In 1624, the Virginia Company's charter was revoked by King James I, and the Virginia Colony was transferred to royal authority as a crown colony. After the English Civil War in the 1640s and 1650s, the Virginia colony was nicknamed "The Old Dominion" by King Charles II for its perceived loyalty to the English monarchy during the era of the Protectorate and Commonwealth of England.[5]
From 1619 to 1775/1776, the colonial legislature of Virginia was the General Assembly, which governed in conjunction with a colonial governor. Jamestown remained the capital of the Virginia Colony until 1699; from 1699 until its dissolution, the capital was in Williamsburg. The colony experienced its first significant political turmoil with Bacon's Rebellion of 1676.

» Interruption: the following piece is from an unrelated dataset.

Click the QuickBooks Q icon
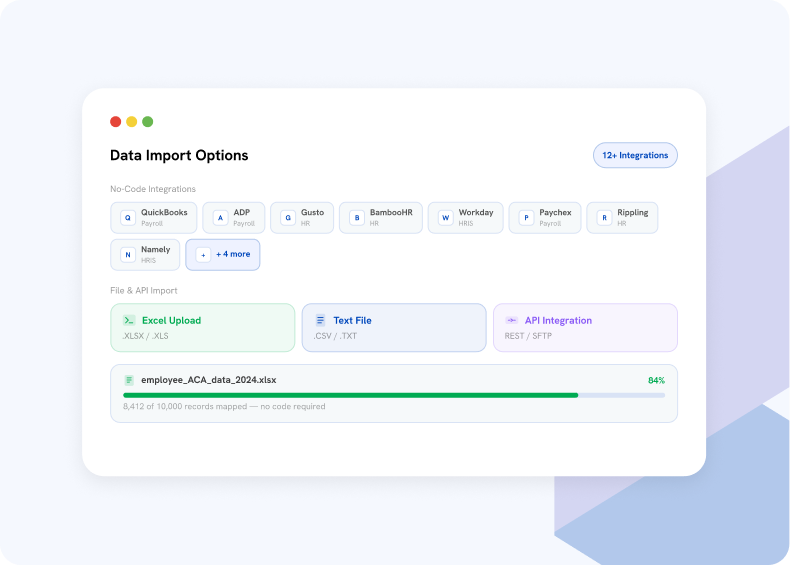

After declaring independence from the Kingdom of Great Britain in 1775, before the Declaration of Independence was officially adopted, the Virginia Colony became the Commonwealth of Virginia, one of the original thirteen states of the United States, adopting as its official slogan "The Old Dominion". The entire modern states of West Virginia, Kentucky, Indiana, and Illinois, and portions of Ohio and Western Pennsylvania were later created from the territory encompassed, or claimed by, the colony of Virginia at the time of further American independence in July 1776.
Etymology
Virginia
History of Virginia |
---|
Virginia portal |
"Virginia" is the oldest designation for English claims in North America. In 1584, Sir Walter Raleigh sent Philip Amadas and Arthur Barlowe to explore what is now the North Carolina coast. They returned with word of a regional king (weroance) named Wingina, who ruled a land supposedly called Wingandacoa. "Virginia" was originally a term used to refer to England's entire North American possession and claim along the east coast from the 34th parallel (close to Cape Fear) north to 45th parallel. This area included a large section of Canada and the shores of Acadia.[6]

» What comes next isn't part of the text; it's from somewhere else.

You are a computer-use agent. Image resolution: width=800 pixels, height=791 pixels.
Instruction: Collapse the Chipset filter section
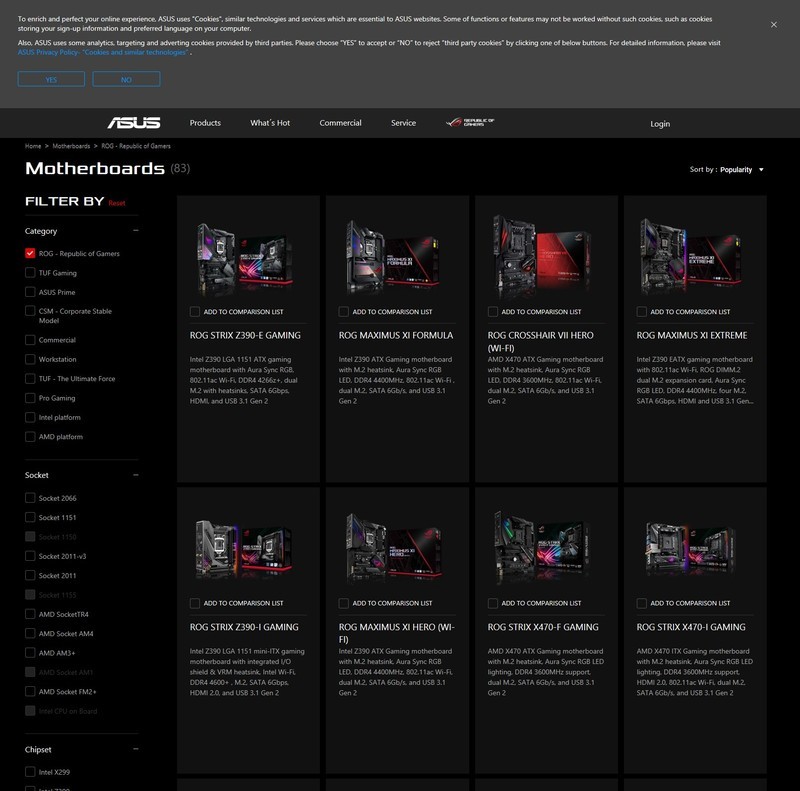[135, 749]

The name Virginia for a region in North America may have been originally suggested by Raleigh, who named it for Queen Elizabeth I in approximately 1584.[7] In addition, the term Wingandacoa may have influenced the name Virginia."[8][9] On his next voyage, Raleigh learned that while the chief of the Secotans was indeed called Wingina, the expression wingandacoa heard by the English upon arrival actually meant "What good clothes you wear!" in Carolina Algonquian and was not the name of the country as previously misunderstood.[10]

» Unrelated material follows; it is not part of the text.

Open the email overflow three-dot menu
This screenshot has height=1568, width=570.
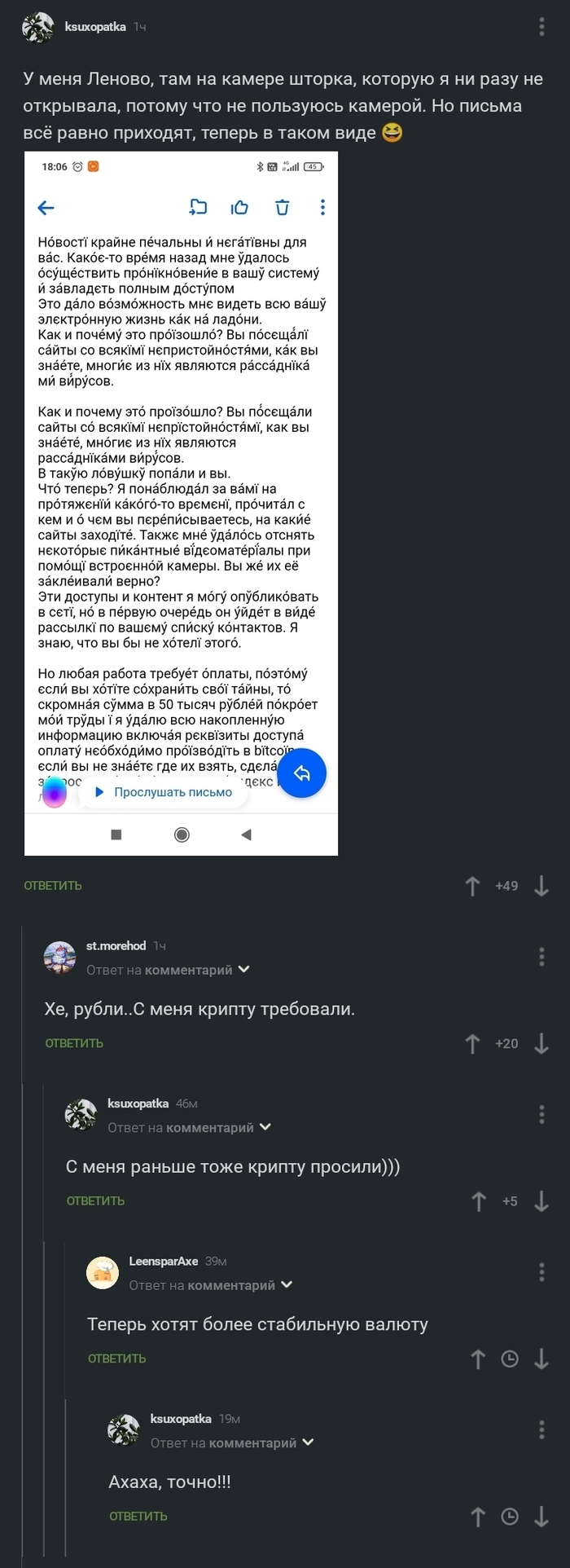(x=322, y=208)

The colony was also known as the Virginia Colony, the Province of Virginia, and occasionally as the Dominion and Colony of Virginia or His Majesty's Most Ancient Colloney and Dominion of Virginia.[11][12]
Old Dominion
According to tradition, in gratitude for the loyalty of Virginians to the crown during the English Civil War, Charles II gave it the title of "Old Dominion".[13][14] The colony seal stated from Latin en dat virginia quintum, in English 'Behold, Virginia gives the fifth', with Virginia claimed as the fifth English dominion after England, France, Scotland and Ireland.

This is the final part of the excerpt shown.